Essen. Neu im Kino: Dominik Grafs eigenwillige, aber großartige Verfilmung von Erich Kästners „Fabian“ schält den Kern des Romans heraus.

Literaturverfilmungen mit dem Zusatz „frei nach...“ lassen oft arges Schindluder befürchten – aber im Falle von Dominik Grafs „Fabian“ ist das Gegenteil der Fall. Ja, Graf geht recht frei mit der Chronologie des Buchs um; so findet sich etwa die Einstiegsszene des Romans erst fast am Ende des Drei-Stunden-Films. Aber: Sie ist hier am richtigen Platz. Graf schält aus dem satirisch-bösen Panorama, das ein ausuferndes Panoptikum des Lotterlebens in der späten Weimarer Republik bietet, eine unendlich romantische, unendlich traurige Liebesgeschichte heraus. Vielleicht nicht das, was man von einem ambitionierten, ja politischen Filmemacher wie Graf erwarten würde – aber unbedingt gelungen.

Der Erstausgaben-Titel „Fabian. Die Geschichte eines Moralisten“ war vom Verlag erzwungen. Über Kästners Manuskript, das er im Juli 1931 an den Verlag schickte, stand erst „Sodom und Gomorrha“. Dann probierte es Kästner, voller Selbstvertrauen durch den Erfolg seines Kinderbuchs „Emil und die Detektive“, das sogleich verfilmt werden sollte, mit dem Titel „Saustall“, dann „Saustall ohne Herkules“. Dominik Grafs Verfilmung malt die erotischen Freizügigkeiten gar nicht so üppig aus, auch wenn es in Männer- und Frauenbordellen hoch hergeht, wenn Transvestiten und Sadisten ihren Neigungen nachgehen – die wirklichen Schweinereien, das ist ja die Perspektive des (am Ende gebrochenen) Moralisten Dr. Jakob Fabian, passieren ganz woanders. Im Arbeitsleben, wo Menschen um die Früchte und den Lohn ihrer Arbeit betrogen werden, im Filmgeschäft, wo es schon bei Kästner mit dem Produzenten Markart (hinreißend schmierig und widerlich: Aljoscha Stadelmann) einen Urgroßvater von Harvey Weinstein gibt, der dem Nachfahren bis aufs Haar gleicht.

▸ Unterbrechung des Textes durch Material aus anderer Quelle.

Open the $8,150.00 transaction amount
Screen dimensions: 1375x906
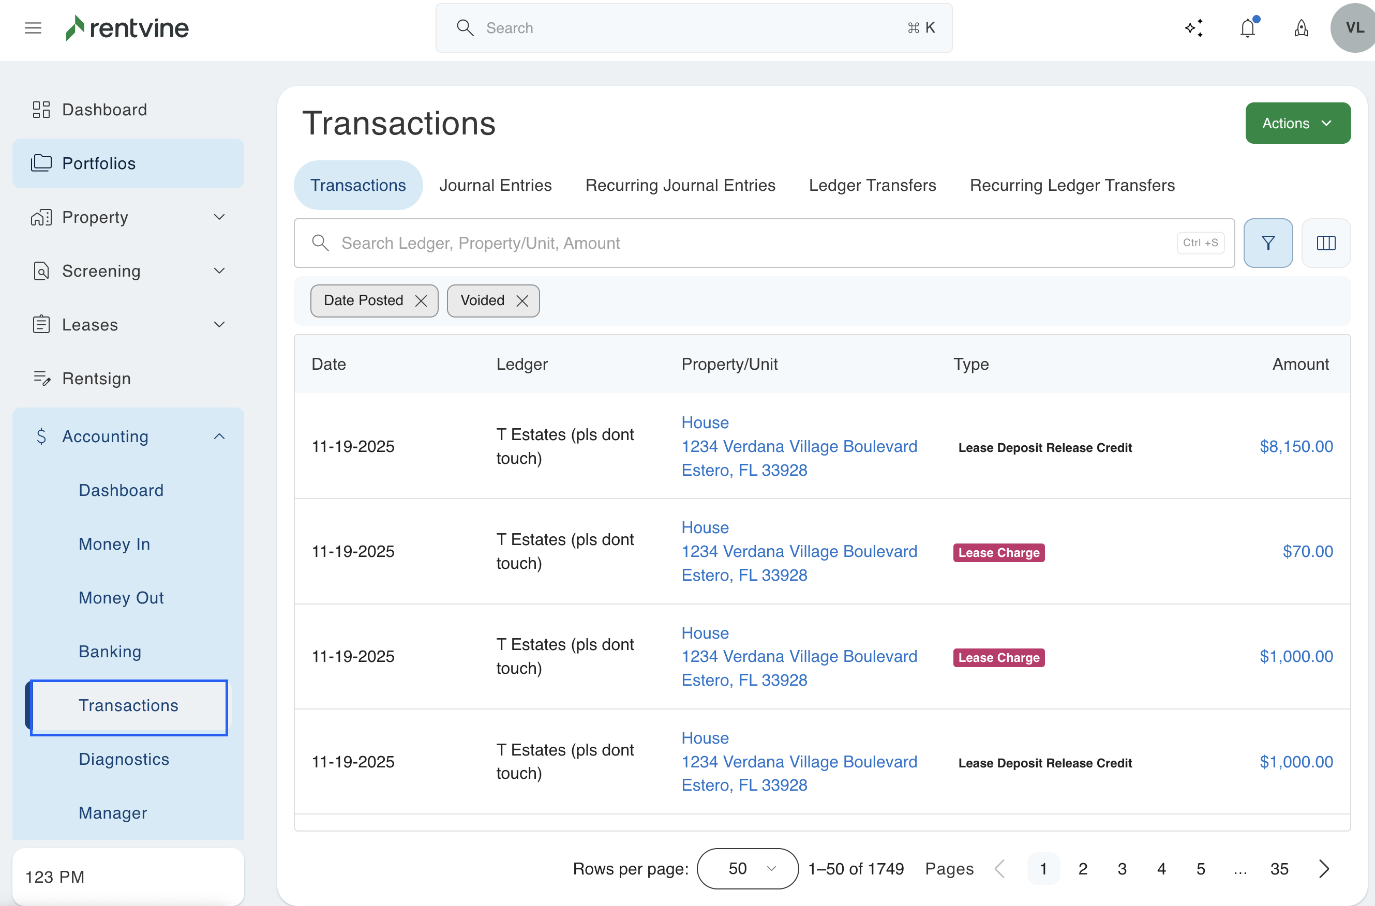pyautogui.click(x=1296, y=446)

Tom Schilling sieht mal wieder zu jung aus, Saskia Rosendahl ist Cornelia

Überhaupt, die Schauspieler: Tom Schilling, eigentlich mal wieder etwas zu jung aussehend für die Rolle, ist aber weniger der Moralist als ein Mensch, der seine Ideale mit einer gewissen Großzügigkeit lebt, ohne von ihnen zu lassen: „Ich bin ein Melancholiker, mir kann nicht viel passieren“, sagt Fabian im Roman – in diesem Film ist er aber auch ein Abenteurer. Schillings Jungenhaftigkeit überzeugt deshalb vor allem in der Amour Fou mit Cornelia Battenberg, mit der er unverhofft eine intelligente und witzige Form von Glück erlebt. Saskia Rosendahl ist diese gleichermaßen berechnende wie sehnsuchtserfüllte Mädchenfrau, der man abnimmt, dass sie sich nicht recht entscheiden möchte zwischen der Liebe ihres Lebens und dem Aufstieg zum Filmstar.

Dominik Graf schneidet immer wieder historisches Schwarzweiß-Filmmaterial in seinen Fabian, hier und dort wackelt eine Handkamera über den Flur oder wir sehen die Bilder plötzlich so grobkörnig, als hätte man zwischendurch zur Super-8-Kamera gegriffen. Und ja: Jemand wie Graf kann es natürlich nicht einfach dabei belassen, eine wenn auch großartige, ja mitreißende Liebesgeschichte zu erzählen. Deshalb setzt der Film nicht nur in der Berliner U-Bahn von heute ein (Achtung: Gegenwartsbezug!), sondern endet auch mit den Bildern jener Bücherverbrennung, auf deren Scheiterhaufen die Nazis auch Kästners „Fabian“ in Flammen aufgehen ließen (Achtung: politisches Menetekel!).

Grandios die Nebenrollen: Meret Becker, Albrecht Schuch und Michael Wittenborn

Grandios wird dieser Film nicht durch solche Randerscheinungen, sondern durch die Besetzung der Nebenrollen: Meret Becker torkelt, tobt, schnurrt, rast und funkelt mit Lust als Nymphomanin von Format durch den Film, als wäre sie nie eine andere gewesen; Albrecht Schuch als Fabians Freund Labude, Michael Wittenborn als dessen Vater – alles große Schauspielkunst für einen großen Film.